In [73]:
# Import Libraries.
import numpy as np
import pandas as pd
from sklearn.feature_extraction.text import TfidfVectorizer, CountVectorizer
from sklearn.decomposition import NMF, TruncatedSVD, LatentDirichletAllocation

In [2]:
# Define Functions.
def print_top_words(model, feature_names, n_top_words):
    for topic_idx, topic in enumerate(model.components_):
        message = "Topic #%d: " % topic_idx
        message += " ".join([feature_names[i]
                             for i in topic.argsort()[:-n_top_words - 1:-1]])
        print(message)
    print()

In [3]:
# Import Data.
filename = 'wiki_movie_plots_deduped.csv'
data = pd.read_csv(filename, sep=',',header=0,index_col=False)

In [60]:
# Parameters.
n_features = 2000 # amount of distinct words / vocabulary
n_components = 10 # amount of topics
n_top_words = 10 # highest frequency words in topics

In [67]:
# Term Frequency-Inverse Document Frequency (Matrix Calculation).
samples = data.Plot # text samples

# Convert a collection of raw documents to a matrix of TF-IDF features (samples x features).
# tf-idf: relative frequency of a word in a document weighted by the discriminancy of a word between document classes
tfidf_vectorizer = TfidfVectorizer(max_df=0.30, min_df=2,max_features=n_features,stop_words='english')

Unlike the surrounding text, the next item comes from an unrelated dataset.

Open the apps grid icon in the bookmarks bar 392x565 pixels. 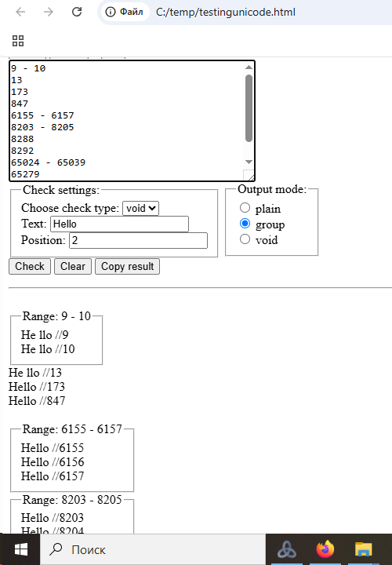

# Convert a collection of text documents to a matrix of token counts.
#tf_vectorizer = CountVectorizer(max_df=0.95, min_df=4,max_features=n_features,stop_words='english')

# Fit-Transform.
tfidf = tfidf_vectorizer.fit_transform(samples) # samples x features 
# tf = tf_vectorizer.fit_transform(samples) # samples x features 

In [69]:
# Non-negative Matrix Factorization.
nmf =  NMF(n_components=n_components, random_state=1,beta_loss='kullback-leibler', solver='mu', max_iter=1000, alpha=.4,l1_ratio=.5)

# Fit NMF.
nmf.fit(tfidf)

# Print Top Words for Topics.
tfidf_feature_names = tfidf_vectorizer.get_feature_names()
print_top_words(nmf, tfidf_feature_names, n_top_words)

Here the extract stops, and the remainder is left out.